DATA SHOWN:

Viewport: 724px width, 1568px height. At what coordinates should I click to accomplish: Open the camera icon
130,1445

==

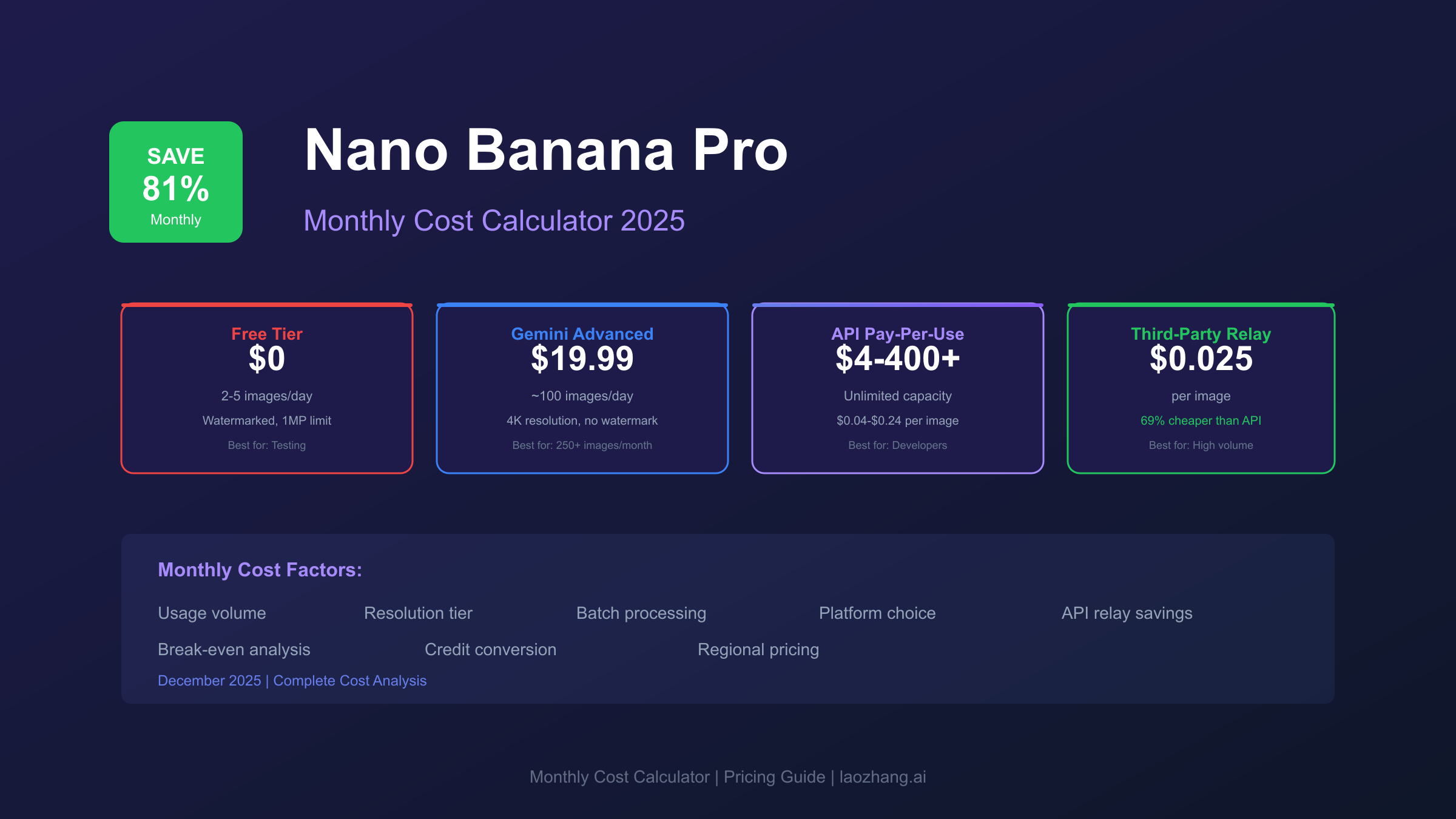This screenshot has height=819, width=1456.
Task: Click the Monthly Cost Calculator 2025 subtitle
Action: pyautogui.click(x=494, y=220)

---

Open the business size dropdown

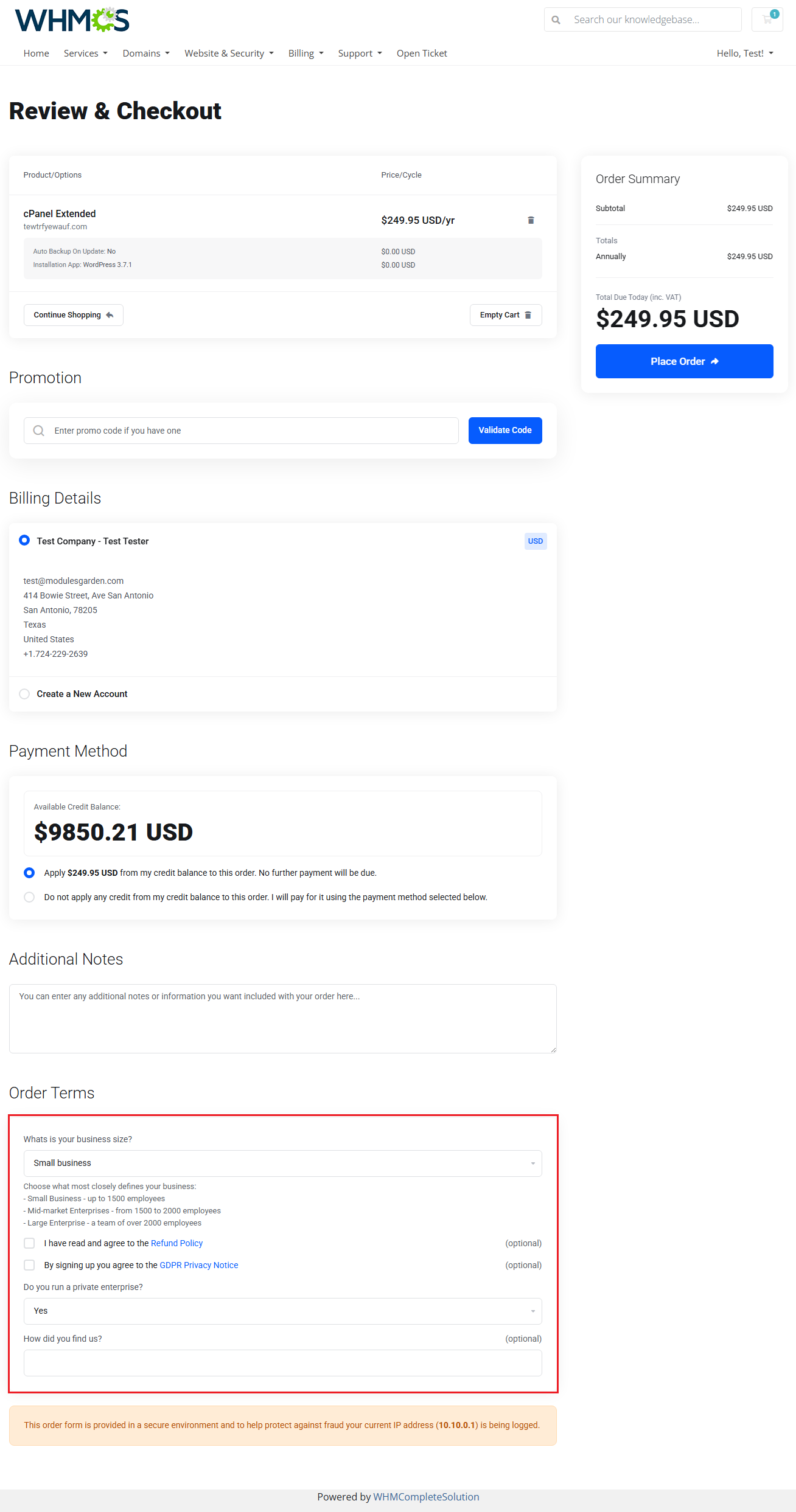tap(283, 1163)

EXERCISE BRIEF:
Please find each line in the listing above that contains the word "Open" and copy those lines out in full.

TASK RESPONSE:
Viewport: 724px width, 1568px height. At what coordinates should I click to accomplish: Open the camera icon
Open the business size dropdown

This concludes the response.